Luego de de que pasaran veinte minutos de camino, María Gracia observó un auto blanco patas arriba que estaba tirado en una zanja y a la abuela sentada en la orilla de la carretera abrazando a su gata, mientras el perro marcaba territorio bajo el único árbol. El auto había pinchado un neumático y se descontroló. La abuela no alcanzó a leer la señal del cartel “curva peligrosa” . Los niños corrieron a abrazarla. María Gracia se sentó junto a ella, la acompañó hasta que la grúa llegó y las remolcó hasta la casa de la playa.
La cocina de Momo Escondida entre sacos de harinas y papas la pequeña Jacinta observó maravillada como su abuela se movía en la cocina. Estaba decidida. Cuando fuera grande sería una cocinera de ñoquis. Luego de cocer cinco kilos de papas y pasarlos por el prensa puré, su abuela la llamó para que ayudara.. Se vistió con delantal blanco, se hizo unas trenzas y con sus manos pulcras deslizó los dedos por el tenedor, así fue como luego de varios intentos aprendió a dar forma a los ñoquis. La abuela pasaba dos días confeccionando la salsa. Pelaba los tomates maduros, agregaba cebollas, apio, pimiento morrón, zanahoria, laurel, hongos secos y vino blanco.
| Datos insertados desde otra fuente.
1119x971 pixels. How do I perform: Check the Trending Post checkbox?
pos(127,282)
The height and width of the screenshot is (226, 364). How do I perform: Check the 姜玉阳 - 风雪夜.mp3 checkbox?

Era una delicia observarla manejar con destreza los ingredientes que hervían por largas veinticuatro horas a fuego lento. Al día siguiente les agregaba el trozo de carne mechada, en el que introducía ajos, trozos de zanahoria y pimiento. El vapor de los aromas y colores impregnaba de sabor las paredes. Los ñoquis, sumergidos en agua hirviendo con sal, dejaban asomar sus cuerpos. Una vez colados los bañaba en la apetitosa y oscura salsa. Espolvoreados de queso parmesano atravesaron generaciones. Cada veintinueve del mes se volvieron un rito de amor. Jacinta aprendió a desarrollar un gran olfato. Entre peroles y utensilios de cocina vivió tardes de unión junto a su abuela.